10. After the said chargesheet was served on the petitioner, an enquiry
proceeding was initiated and the enquiry officer submitted the report
dated 4.5.1992 holding that the charge leveled against him had been
proved and on the basis of the said report the disciplinary authority vide
order dated 11.7.1994 imposed the punishment of dismissal. At that stage
the petitioner preferred a petition before the Apex Court under Article 32
of the Constitution of India but the same was disposed of with the
WP (C) 4421/2000 page 7 of 17 observation that the petitioner may move the tribunal for redressal of his
grievances.
11. To appreciate the submissions of learned counsel for the petitioner,
it is essential to refer to the enquiry report.

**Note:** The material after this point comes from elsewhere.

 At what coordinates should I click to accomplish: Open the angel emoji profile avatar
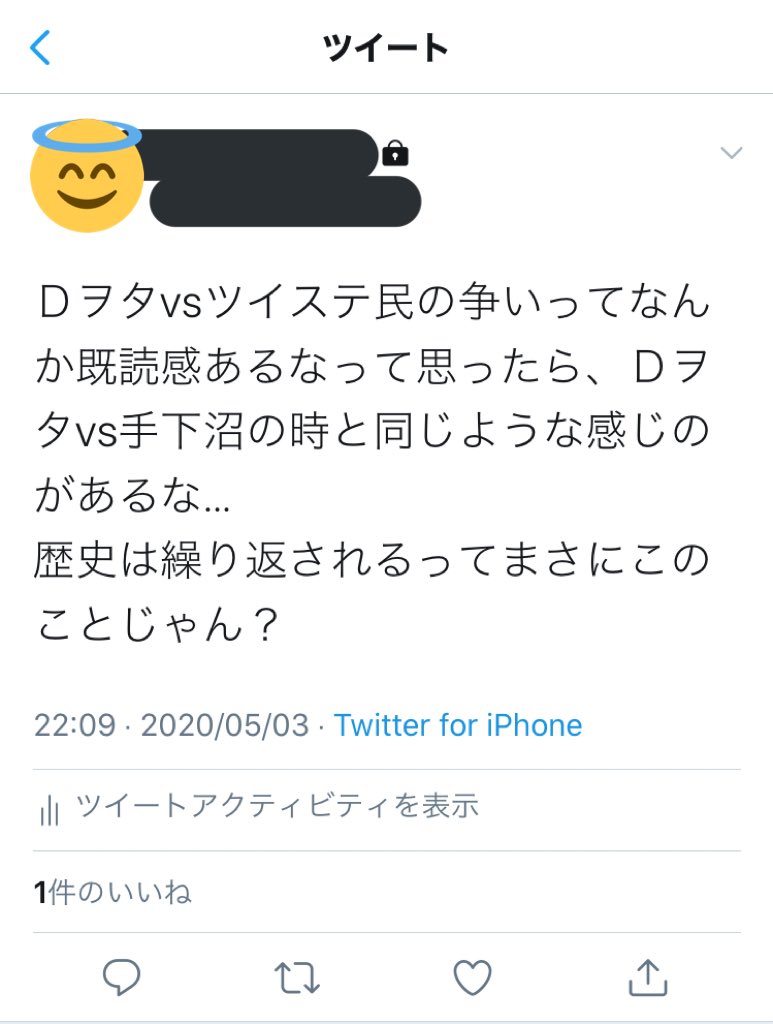coord(87,176)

The enquiry officer has
referred to the charge which dealt with the issue that the delinquent officer
had tampered with the documents contained in the folder Ex.S.3(ii) and
inserted fresh documents therein with an intention to get undue advantage
in the disciplinary proceedings already instituted against him vide
Memorandum dated 29.11.1988. The enquiry officer has taken note of the
fact that on 14.2.1989 the petitioner was allowed inspection of certain
records in the office of SW-4. On a perusal of the enquiry report, it is
demonstrable that the enquiry officer has referred to the evidence SW-1 to
SW-4 and the insertion of the letters and in the enquiry report he has
stated thus:
"(III) From the depositions of witnesses it is seen that Shri S.D. Sabnis was produced and examined as SW-1 during the enquiry..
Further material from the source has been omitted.